Mintaş, Nigar Anne’yi böylesi bir hafıza dünyasının içine yerleştirirken Ali (Feyyaz Duman) karakteriyle de geleceği, bir Kürt gencinin geleceğinin nasıl olabileceğini sorguluyor. Ali’nin kız arkadaşı ile olan ilişkisini film içindeki hızlıca geçişini filmde çok kafamda bir yere oturtamasam da Mintaş’ın anlatmak ve göstermek istedikleri hem kadın hem erkek karakterleri açısından kolayca anlamak mümkün. Yine de filmde, daha çok öne çıkan konular Mintaş’ın Butimar ve Berf isimli iki kısa filminde olduğu gibi anne ve oğul ilişkisi, kayıplar, geride kalma ve ölüm. Ali’nin geceleri Proust ile çıktığı kayıp zamanın izleri geleceği konusundaki belirsizliğini de zaten basitçe gösterir. Yine Ali’nin iki dil arasındaki anadili Kürtçe ve öğretmenlik yaptığı Türkçe arasındaki gidiş gelişlerini, filmde tavus kuşu ve karga masalının farklı dillerde anlatılışı-okunuşuyla da yönetmen en başında bunu başarılı bir yapıda kurar ve kurgular. Aynı masalla ilişkin filmin başındaki coşku ve hemen ardından gelen gerilimle, ters bir şekilde filmin sonundaki gerilim ve hemen arkasından gelen coşkuyla kurguda yarattığı bir tür sarmalsa filme şiirsel bir boyut da verir.

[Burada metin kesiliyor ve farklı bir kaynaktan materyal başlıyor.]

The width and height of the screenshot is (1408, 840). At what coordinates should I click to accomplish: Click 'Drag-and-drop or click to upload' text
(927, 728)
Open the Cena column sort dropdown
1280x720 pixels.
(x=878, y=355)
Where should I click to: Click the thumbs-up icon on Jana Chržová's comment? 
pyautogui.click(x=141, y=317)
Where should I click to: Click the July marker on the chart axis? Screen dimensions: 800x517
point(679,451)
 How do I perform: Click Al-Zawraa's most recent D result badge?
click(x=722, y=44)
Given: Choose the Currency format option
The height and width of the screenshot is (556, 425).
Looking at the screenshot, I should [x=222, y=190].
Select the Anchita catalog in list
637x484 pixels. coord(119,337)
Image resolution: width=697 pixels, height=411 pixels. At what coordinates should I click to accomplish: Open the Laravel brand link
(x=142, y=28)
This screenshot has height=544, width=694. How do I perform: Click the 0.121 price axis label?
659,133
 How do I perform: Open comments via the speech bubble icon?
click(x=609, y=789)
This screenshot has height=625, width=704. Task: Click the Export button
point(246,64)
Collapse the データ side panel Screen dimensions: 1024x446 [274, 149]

Mintaş’ın filmde bir yönetmen cameo’sunun da önüne geçen varlığıysa yönetmenin filmlerine yayılan kaybolan ama aslında kaybolmayanın, arada kalmışlığın, hafızanın, belleğin vücut bulması gibi. Yönetmen de Nigar Anne gibi bir bellek koruyucu, unutmayan ve unutturmayacak olan, özüne, köyüne dönmek isteyen ve hayatının şarkısını arayan biri. Bu yüzdendir belki de Ali, o daracık kadrajda annesinin eline değmiş olan taşa oturup bakarken yönetmen eşyanın üstündeki örtüyü kaldırır ve hafızayı, kayıp zamanı geri getirir ve sorar tabii ki: Her şey kayboluyor mu?

[1] Film Türkçeye Acı Hatıralar olarak da çevrilmiştir.